Les Houthis et leurs alliés (des ex-militaires yéménites rebelles) sont sur le point de s’emparer de la ville de Marib située au centre du pays. C’est la dernière place forte tenue par le gouvernement légal du président Abd-Rabbu Mansour Hadi qui avait été chassé de la capitale Sanaa en 2014. La guerre de reconquête lancée en 2015 par l’Arabie saoudite à la tête d’une coalition a peu à peu tourné au fiasco. Cette dernière s’est délitée, les Émirat Arabes Unis soutenant les séparatistes du « Conseil de transition du Sud » établis à Aden et sur l’île de Socotra et retirant de facto une partie de leurs forces terrestres, le Maroc quittant la coalition en 2019 et le Qatar en en étant exclu en 2017.

Aujourd’hui, les Saoudiens craignent que la nouvelle administration américaine ne les soutienne plus de la même façon que dans le passé dans ce conflit (apport en armements, renseignement et officiers de liaison dans les war rooms(1)). En effet, Joe Biden a toujours déclaré que Riyad n’aurait plus « boutique ouverte » dans les magasins d’armements américains si ces derniers étaient destinés à la guerre Yémen. Le tout puissant prince héritier, Mohammed bin Salman, sait qu’il n’emporte pas l’adhésion de Joe Biden comme c’était le cas avec Donald Trump. Ce dernier a en effet basé toute sa politique moyen-orientale sur MBS qui lui a été d’une aide précieuse dans la normalisation des relations entre Israël et les Émirats arabes unis et le Bahreïn.
En conséquence, Riyad aurait entamé dès 2015 des négociations discrètes via les Nations Unies, les Houthis étant représentés par leur porte-parole Mohammed Abdulsalam (c/f photo).
Après une longue période de stagnation, la parole étant laissée aux armes, il y eut fin 2018 les accords de Stockholm qui aboutirent à l’arrêt de l’offensive terrestre des forces légalistes yéménites (alors soutenues par les EAU) contre le port d’Hodeïda donnant sur la Mer rouge. Les Houthis en ont gardé le contrôle sous la protection tacite de l’ONU qui considère cette ville comme le point d’entrée principal pour l’aide humanitaire dont les populations ont un besoin vital…

C’est à partir de ce moment là que le tournant de la guerre a été atteint, les forces légalistes yéménites perdant l’initiative. Les négociations ont donc repris et l’Arabie saoudite s’est décidée cet automne à dire qu’elle était prête à signer une proposition de l’ONU pour établir un cessez-le-feu général. Toutefois, en échange, elle demande à ce qu’une zone tampon soit établie tout le long de la frontière yéménite pour éviter des incursions futures et des tirs d’artillerie sur son territoire, et ce, jusqu’à ce qu’un gouvernement de transition désigné sous l’égide de l’ONU soit nommé. En échange, Riyad propose un allégement des blocus aérien et maritime (sous le contrôle de l’ONU). Si un tel accord était conclu avant la fin de l’année, ce serait la plus grande avancée vers un règlement politique du conflit depuis son déclenchement en 2014.

Données fournies:
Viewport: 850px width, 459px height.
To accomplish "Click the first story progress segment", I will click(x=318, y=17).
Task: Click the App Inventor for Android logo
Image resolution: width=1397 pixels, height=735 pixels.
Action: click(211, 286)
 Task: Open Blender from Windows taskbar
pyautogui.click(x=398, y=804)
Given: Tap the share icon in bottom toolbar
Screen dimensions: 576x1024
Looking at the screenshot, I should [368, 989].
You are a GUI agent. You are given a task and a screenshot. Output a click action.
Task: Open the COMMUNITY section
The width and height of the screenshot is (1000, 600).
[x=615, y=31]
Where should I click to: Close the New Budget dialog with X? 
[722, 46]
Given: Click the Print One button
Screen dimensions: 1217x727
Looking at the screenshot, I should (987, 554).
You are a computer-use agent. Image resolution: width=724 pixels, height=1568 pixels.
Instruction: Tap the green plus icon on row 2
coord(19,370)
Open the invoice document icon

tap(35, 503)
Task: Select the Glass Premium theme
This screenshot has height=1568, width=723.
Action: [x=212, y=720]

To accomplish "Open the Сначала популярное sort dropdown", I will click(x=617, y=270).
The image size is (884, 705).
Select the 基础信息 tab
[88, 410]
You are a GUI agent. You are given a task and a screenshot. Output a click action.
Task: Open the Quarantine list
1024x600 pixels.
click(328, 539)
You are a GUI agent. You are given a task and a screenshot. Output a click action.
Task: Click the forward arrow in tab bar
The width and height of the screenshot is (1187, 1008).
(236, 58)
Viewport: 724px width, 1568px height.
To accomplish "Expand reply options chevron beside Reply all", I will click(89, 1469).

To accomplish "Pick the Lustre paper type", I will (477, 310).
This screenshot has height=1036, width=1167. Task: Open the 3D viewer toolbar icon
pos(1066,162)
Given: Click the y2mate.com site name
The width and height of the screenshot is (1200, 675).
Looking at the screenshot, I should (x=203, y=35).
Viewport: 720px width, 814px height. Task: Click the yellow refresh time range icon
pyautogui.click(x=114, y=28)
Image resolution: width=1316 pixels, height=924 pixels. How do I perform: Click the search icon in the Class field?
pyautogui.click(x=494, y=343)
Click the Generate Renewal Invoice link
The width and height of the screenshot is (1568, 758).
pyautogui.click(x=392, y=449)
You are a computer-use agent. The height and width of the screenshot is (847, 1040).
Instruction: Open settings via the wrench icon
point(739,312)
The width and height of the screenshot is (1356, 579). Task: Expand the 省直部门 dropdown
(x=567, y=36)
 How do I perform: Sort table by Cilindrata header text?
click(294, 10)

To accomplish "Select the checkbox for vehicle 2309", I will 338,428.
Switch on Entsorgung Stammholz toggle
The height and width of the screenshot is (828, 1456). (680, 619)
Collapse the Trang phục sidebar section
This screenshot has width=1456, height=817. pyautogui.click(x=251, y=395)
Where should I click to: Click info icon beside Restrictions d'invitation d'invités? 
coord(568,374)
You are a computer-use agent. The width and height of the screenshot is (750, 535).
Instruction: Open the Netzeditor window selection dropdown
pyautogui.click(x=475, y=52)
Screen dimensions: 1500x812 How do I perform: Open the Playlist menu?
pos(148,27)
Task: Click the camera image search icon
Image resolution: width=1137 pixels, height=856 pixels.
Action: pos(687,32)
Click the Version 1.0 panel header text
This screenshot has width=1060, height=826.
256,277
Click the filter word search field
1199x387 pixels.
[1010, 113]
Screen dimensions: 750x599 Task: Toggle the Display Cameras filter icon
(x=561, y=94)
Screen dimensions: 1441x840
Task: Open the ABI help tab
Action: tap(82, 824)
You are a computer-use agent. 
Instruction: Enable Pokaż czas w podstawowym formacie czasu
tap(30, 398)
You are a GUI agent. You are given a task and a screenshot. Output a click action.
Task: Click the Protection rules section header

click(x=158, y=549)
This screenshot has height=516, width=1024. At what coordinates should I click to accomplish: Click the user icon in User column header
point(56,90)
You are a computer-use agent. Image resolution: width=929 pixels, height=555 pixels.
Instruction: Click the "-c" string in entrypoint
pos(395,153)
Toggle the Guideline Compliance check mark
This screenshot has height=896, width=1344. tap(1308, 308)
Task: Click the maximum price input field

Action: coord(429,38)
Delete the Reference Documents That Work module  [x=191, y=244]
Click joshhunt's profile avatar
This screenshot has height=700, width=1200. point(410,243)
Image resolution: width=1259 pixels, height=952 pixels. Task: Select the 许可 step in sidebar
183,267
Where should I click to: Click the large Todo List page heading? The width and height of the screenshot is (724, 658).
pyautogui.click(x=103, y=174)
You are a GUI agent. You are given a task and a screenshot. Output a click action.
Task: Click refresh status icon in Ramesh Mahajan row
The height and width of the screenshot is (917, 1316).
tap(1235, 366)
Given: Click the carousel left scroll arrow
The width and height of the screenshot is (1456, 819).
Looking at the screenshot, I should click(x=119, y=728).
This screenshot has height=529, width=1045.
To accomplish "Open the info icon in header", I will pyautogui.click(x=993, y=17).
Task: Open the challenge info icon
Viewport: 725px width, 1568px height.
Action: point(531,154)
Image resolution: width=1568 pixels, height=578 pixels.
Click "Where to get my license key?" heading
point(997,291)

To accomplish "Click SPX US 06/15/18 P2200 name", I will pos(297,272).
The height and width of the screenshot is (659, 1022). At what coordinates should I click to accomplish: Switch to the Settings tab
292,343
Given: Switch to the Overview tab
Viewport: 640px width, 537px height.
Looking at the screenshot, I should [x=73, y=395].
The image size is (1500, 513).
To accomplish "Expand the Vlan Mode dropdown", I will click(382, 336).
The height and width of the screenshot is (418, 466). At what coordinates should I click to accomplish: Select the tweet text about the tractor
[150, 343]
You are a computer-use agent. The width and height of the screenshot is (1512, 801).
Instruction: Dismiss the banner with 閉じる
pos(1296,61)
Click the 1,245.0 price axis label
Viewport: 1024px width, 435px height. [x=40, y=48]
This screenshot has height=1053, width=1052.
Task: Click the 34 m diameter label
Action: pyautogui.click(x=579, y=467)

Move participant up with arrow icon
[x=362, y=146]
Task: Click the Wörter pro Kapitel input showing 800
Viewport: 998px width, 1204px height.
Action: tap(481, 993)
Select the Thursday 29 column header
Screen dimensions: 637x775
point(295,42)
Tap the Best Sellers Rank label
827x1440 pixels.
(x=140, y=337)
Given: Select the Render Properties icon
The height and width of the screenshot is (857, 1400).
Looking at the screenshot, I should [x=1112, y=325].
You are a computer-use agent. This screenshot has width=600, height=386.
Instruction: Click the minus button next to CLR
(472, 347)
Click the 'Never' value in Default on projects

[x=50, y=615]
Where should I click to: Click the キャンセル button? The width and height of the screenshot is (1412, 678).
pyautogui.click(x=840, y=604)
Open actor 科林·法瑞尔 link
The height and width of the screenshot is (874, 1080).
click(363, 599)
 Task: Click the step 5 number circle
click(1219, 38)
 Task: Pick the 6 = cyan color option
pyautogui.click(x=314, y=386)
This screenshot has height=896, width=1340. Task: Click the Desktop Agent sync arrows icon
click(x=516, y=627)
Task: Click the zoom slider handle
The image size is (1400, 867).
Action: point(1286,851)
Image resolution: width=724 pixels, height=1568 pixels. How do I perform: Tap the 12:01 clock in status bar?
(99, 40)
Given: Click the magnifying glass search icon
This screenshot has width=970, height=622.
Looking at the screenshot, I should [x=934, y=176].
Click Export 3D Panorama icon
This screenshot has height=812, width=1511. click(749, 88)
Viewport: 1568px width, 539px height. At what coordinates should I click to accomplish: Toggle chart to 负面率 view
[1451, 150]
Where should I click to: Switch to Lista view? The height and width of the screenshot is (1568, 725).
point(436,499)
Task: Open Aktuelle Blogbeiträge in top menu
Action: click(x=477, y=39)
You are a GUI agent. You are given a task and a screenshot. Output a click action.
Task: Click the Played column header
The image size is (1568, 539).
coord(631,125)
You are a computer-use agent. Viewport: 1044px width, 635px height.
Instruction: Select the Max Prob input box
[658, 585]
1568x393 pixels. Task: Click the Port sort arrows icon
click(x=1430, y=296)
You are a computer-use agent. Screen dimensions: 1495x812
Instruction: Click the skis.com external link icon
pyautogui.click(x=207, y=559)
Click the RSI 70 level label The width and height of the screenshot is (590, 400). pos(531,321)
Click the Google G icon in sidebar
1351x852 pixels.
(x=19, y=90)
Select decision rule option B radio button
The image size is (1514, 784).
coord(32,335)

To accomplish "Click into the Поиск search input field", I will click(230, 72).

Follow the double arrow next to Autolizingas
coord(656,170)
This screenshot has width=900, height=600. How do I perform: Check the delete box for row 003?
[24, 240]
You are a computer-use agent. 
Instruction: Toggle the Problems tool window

Consigne de l'exercice:
Résumez en deux phrases l'extrait consacré à la guerre au Yémen.

Réponse complète:
Les Houthis et leurs alliés sont sur le point de prendre Marib, dernière place forte du gouvernement du président Hadi, tandis que la guerre de reconquête lancée en 2015 par une coalition menée par l'Arabie saoudite a tourné au fiasco et que cette coalition s'est délitée. Les Saoudiens craignent de perdre le soutien américain sous Joe Biden, et Riyad s'est dit prêt cet automne à signer une proposition de l'ONU pour un cessez-le-feu général, en demandant en échange une zone tampon le long de la frontière yéménite et en proposant un allégement des blocus aérien et maritime.